▸ **What you have to do**
Transcribe each entry so that it matches the original exactly.

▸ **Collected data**
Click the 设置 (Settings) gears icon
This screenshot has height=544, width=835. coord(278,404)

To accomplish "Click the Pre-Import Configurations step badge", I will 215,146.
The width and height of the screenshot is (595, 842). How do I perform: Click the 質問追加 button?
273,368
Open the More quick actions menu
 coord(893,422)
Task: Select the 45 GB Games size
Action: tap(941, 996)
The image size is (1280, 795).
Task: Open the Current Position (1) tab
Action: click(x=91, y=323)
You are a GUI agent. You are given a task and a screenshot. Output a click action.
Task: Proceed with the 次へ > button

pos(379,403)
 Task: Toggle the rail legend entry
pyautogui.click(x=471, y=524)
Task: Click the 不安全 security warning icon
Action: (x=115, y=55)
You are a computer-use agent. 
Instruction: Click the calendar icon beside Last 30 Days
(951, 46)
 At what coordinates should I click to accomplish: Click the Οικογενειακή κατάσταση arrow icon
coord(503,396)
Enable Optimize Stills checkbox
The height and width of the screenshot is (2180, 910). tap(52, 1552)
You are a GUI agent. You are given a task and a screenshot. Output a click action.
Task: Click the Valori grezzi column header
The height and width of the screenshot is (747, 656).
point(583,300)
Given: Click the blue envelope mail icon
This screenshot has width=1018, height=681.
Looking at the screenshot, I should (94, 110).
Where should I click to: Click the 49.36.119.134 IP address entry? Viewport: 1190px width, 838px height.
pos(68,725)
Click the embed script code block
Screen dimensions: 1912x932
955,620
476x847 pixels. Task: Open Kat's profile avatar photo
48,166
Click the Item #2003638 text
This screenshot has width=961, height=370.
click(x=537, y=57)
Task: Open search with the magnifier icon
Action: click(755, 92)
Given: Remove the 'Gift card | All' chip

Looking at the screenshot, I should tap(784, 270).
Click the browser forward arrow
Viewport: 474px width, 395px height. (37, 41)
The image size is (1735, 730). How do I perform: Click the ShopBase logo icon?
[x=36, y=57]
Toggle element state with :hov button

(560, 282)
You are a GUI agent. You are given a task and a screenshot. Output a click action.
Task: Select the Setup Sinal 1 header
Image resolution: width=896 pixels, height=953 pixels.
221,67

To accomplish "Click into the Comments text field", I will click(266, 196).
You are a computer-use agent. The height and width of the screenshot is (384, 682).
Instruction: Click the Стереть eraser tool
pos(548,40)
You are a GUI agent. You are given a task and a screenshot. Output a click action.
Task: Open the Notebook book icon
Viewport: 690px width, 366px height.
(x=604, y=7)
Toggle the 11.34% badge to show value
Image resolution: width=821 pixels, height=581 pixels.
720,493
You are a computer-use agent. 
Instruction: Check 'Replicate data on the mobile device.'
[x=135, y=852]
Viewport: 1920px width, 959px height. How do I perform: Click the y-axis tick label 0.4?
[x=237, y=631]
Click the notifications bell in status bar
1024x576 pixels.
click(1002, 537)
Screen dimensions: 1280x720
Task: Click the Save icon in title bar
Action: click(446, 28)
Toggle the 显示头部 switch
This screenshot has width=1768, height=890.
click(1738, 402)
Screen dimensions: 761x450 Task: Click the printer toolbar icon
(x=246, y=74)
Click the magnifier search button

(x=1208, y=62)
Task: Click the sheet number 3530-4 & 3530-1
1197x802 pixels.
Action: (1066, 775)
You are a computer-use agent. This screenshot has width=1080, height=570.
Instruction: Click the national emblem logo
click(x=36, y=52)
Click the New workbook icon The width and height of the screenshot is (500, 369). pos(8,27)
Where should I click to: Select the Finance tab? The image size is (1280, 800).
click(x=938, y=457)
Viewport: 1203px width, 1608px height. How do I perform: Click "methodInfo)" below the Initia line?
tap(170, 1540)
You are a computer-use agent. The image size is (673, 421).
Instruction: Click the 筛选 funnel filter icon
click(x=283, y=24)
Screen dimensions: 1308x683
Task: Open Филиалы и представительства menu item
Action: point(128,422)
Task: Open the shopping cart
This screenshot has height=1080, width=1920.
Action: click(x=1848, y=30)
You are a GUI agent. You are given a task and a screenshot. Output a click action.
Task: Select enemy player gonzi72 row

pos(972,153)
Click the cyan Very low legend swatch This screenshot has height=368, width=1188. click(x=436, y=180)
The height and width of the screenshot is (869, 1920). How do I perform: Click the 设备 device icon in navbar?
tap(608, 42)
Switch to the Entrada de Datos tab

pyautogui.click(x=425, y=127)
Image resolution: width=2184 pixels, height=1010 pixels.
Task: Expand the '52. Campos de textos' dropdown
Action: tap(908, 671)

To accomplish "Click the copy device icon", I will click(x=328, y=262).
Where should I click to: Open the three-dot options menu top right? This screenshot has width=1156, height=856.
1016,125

▸ **The completed task**
Click the 设置 (Settings) gears icon
This screenshot has height=544, width=835. coord(278,404)

To accomplish "Click the Pre-Import Configurations step badge", I will 215,146.
The width and height of the screenshot is (595, 842). How do I perform: Click the 質問追加 button?
273,368
Open the More quick actions menu
 coord(893,422)
Task: Select the 45 GB Games size
Action: tap(941, 996)
The image size is (1280, 795).
Task: Open the Current Position (1) tab
Action: click(x=91, y=323)
You are a GUI agent. You are given a task and a screenshot. Output a click action.
Task: Proceed with the 次へ > button

pos(379,403)
 Task: Toggle the rail legend entry
pyautogui.click(x=471, y=524)
Task: Click the 不安全 security warning icon
Action: (x=115, y=55)
You are a computer-use agent. 
Instruction: Click the calendar icon beside Last 30 Days
(951, 46)
 At what coordinates should I click to accomplish: Click the Οικογενειακή κατάσταση arrow icon
coord(503,396)
Enable Optimize Stills checkbox
The height and width of the screenshot is (2180, 910). tap(52, 1552)
You are a GUI agent. You are given a task and a screenshot. Output a click action.
Task: Click the Valori grezzi column header
The height and width of the screenshot is (747, 656).
point(583,300)
Given: Click the blue envelope mail icon
This screenshot has width=1018, height=681.
Looking at the screenshot, I should (94, 110).
Where should I click to: Click the 49.36.119.134 IP address entry? Viewport: 1190px width, 838px height.
pos(68,725)
Click the embed script code block
Screen dimensions: 1912x932
955,620
476x847 pixels. Task: Open Kat's profile avatar photo
48,166
Click the Item #2003638 text
This screenshot has width=961, height=370.
click(x=537, y=57)
Task: Open search with the magnifier icon
Action: click(755, 92)
Given: Remove the 'Gift card | All' chip

Looking at the screenshot, I should tap(784, 270).
Click the browser forward arrow
Viewport: 474px width, 395px height. (37, 41)
The image size is (1735, 730). How do I perform: Click the ShopBase logo icon?
[x=36, y=57]
Toggle element state with :hov button

(560, 282)
You are a GUI agent. You are given a task and a screenshot. Output a click action.
Task: Select the Setup Sinal 1 header
Image resolution: width=896 pixels, height=953 pixels.
221,67

To accomplish "Click into the Comments text field", I will click(266, 196).
You are a computer-use agent. The height and width of the screenshot is (384, 682).
Instruction: Click the Стереть eraser tool
pos(548,40)
You are a GUI agent. You are given a task and a screenshot. Output a click action.
Task: Open the Notebook book icon
Viewport: 690px width, 366px height.
(x=604, y=7)
Toggle the 11.34% badge to show value
Image resolution: width=821 pixels, height=581 pixels.
720,493
You are a computer-use agent. 
Instruction: Check 'Replicate data on the mobile device.'
[x=135, y=852]
Viewport: 1920px width, 959px height. How do I perform: Click the y-axis tick label 0.4?
[x=237, y=631]
Click the notifications bell in status bar
1024x576 pixels.
click(1002, 537)
Screen dimensions: 1280x720
Task: Click the Save icon in title bar
Action: click(446, 28)
Toggle the 显示头部 switch
This screenshot has width=1768, height=890.
click(1738, 402)
Screen dimensions: 761x450 Task: Click the printer toolbar icon
(x=246, y=74)
Click the magnifier search button

(x=1208, y=62)
Task: Click the sheet number 3530-4 & 3530-1
1197x802 pixels.
Action: (1066, 775)
You are a computer-use agent. This screenshot has width=1080, height=570.
Instruction: Click the national emblem logo
click(x=36, y=52)
Click the New workbook icon The width and height of the screenshot is (500, 369). pos(8,27)
Where should I click to: Select the Finance tab? The image size is (1280, 800).
click(x=938, y=457)
Viewport: 1203px width, 1608px height. How do I perform: Click "methodInfo)" below the Initia line?
tap(170, 1540)
You are a computer-use agent. The image size is (673, 421).
Instruction: Click the 筛选 funnel filter icon
click(x=283, y=24)
Screen dimensions: 1308x683
Task: Open Филиалы и представительства menu item
Action: point(128,422)
Task: Open the shopping cart
This screenshot has height=1080, width=1920.
Action: click(x=1848, y=30)
You are a GUI agent. You are given a task and a screenshot. Output a click action.
Task: Select enemy player gonzi72 row

pos(972,153)
Click the cyan Very low legend swatch This screenshot has height=368, width=1188. click(x=436, y=180)
The height and width of the screenshot is (869, 1920). How do I perform: Click the 设备 device icon in navbar?
tap(608, 42)
Switch to the Entrada de Datos tab

pyautogui.click(x=425, y=127)
Image resolution: width=2184 pixels, height=1010 pixels.
Task: Expand the '52. Campos de textos' dropdown
Action: tap(908, 671)

To accomplish "Click the copy device icon", I will click(x=328, y=262).
Where should I click to: Open the three-dot options menu top right? This screenshot has width=1156, height=856.
1016,125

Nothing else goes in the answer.